ECLI:NL:RBROT:2025:12607

Rechtbank Rotterdam

Datum uitspraak
21 oktober 2025
Publicatiedatum
28 oktober 2025
Zaaknummer
ROT 24/8799 en ROT 24/8810
Instantie
Rechtbank Rotterdam
Type
Uitspraak
Rechtsgebied
Bestuursrecht
Procedures
  • Eerste aanleg - meervoudig
Vindplaatsen
  • Rechtspraak.nl
AI samenvatting door LexboostAutomatisch gegenereerd

Beroep tegen vaststelling subsidie op nihil en terugvordering subsidiebedragen op grond van de Subsidieregeling coronabanen in de zorg 2021

In deze uitspraak van de Rechtbank Rotterdam, gedateerd 21 oktober 2025, zijn de beroepen van eisers ongegrond verklaard.
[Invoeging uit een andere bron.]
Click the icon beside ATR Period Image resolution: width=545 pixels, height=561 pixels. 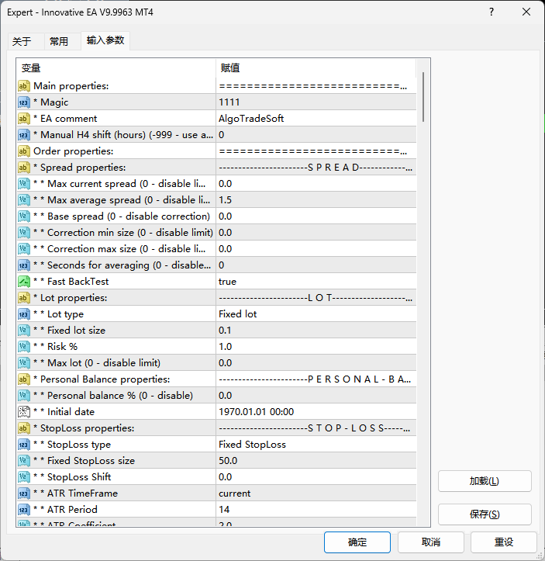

De zaak betreft de besluiten van de minister van Volksgezondheid, Welzijn en Sport tot het vaststellen van de subsidie op nihil en de terugvordering van als voorschot uitbetaalde subsidiebedragen op basis van de Subsidieregeling coronabanen in de zorg 2021. Eisers, die geen zorgaanbieder zijn in de zin van de regeling, hebben bezwaar gemaakt tegen deze besluiten. De rechtbank oordeelt dat de minister terecht heeft gesteld dat het verlenen van kinderopvang aan kinderen met een SMI-indicatie niet kan worden aangemerkt als het verlenen van jeugdhulp volgens de Jeugdwet. De rechtbank concludeert dat de terugvordering van de subsidie niet onevenredig is en dat er geen reden is voor toepassing van de hardheidsclausule. De rechtbank legt uit dat de eisers niet hebben aangetoond dat zij zorgaanbieders zijn en dat de terugvordering van de subsidie op nihil gerechtvaardigd is. De uitspraak benadrukt dat de regeling is bedoeld om daadwerkelijk zorg te ondersteunen en dat de eisers niet voldoen aan de voorwaarden voor subsidieverlening.

Uitspraak

RECHTBANK ROTTERDAM

Bestuursrecht
zaaknummers: ROT 24/8799 en ROT 24/8810

uitspraak van de meervoudige kamer van 21 oktober 2025 in de zaken tussen

[naam eiser 1] en

[naam eiser 2] uit [plaats] ,eisers
(gemachtigde: [persoon A] ),
en

de minister van Volksgezondheid, Welzijn en Sport, de minister

(gemachtigden: mr. I.M. van der Heijden, mr. S. Berendse-Wagmurova en [persoon B] ).

Samenvatting

1.1.
Deze uitspraak gaat over de besluiten van de minister tot vaststellen van de subsidie op nihil en de terugvordering van het als voorschot uitbetaalde subsidiebedrag. Eisers zijn het hier niet mee eens. Zij voeren daartoe een aantal beroepsgronden aan. Aan de hand van deze beroepsgronden beoordeelt de rechtbank de afwijzing van de aanvraag.
1.2.
De rechtbank komt in deze uitspraak tot het oordeel dat de beroepen ongegrond zijn. De minister heeft zich op goede gronden op het standpunt gesteld dat eisers niet hebben aangetoond dat zij zorgaanbieders in de zin van de Subsidieregeling zijn en dat het terugvorderen van het gehele subsidiebedrag niet onevenredig is. Eisers krijgen dus geen gelijk. Hierna legt de rechtbank uit hoe zij tot dit oordeel komt en welke gevolgen dit oordeel heeft.
1.3.
Onder 2 staat het procesverloop in deze zaak. Onder 3 staan de van belang zijnde feiten en omstandigheden die hebben geleid tot het bestreden besluit. De beoordeling door de rechtbank volgt vanaf 4. Aan het eind staat de beslissing van de rechtbank en de gevolgen daarvan.

Procesverloop

2. De minister heeft met de primaire besluiten van 10 oktober 2023 de subsidie vastgesteld op 0,- en de verstrekte voorschotten van € 283.364,86 en € 318.587,62 teruggevorderd. Met de bestreden besluiten van 25 juni 2024 op het bezwaar van eisers is de minister hierbij gebleven.
2.1.
Eisers hebben beroep ingesteld tegen de bestreden besluiten.
2.2.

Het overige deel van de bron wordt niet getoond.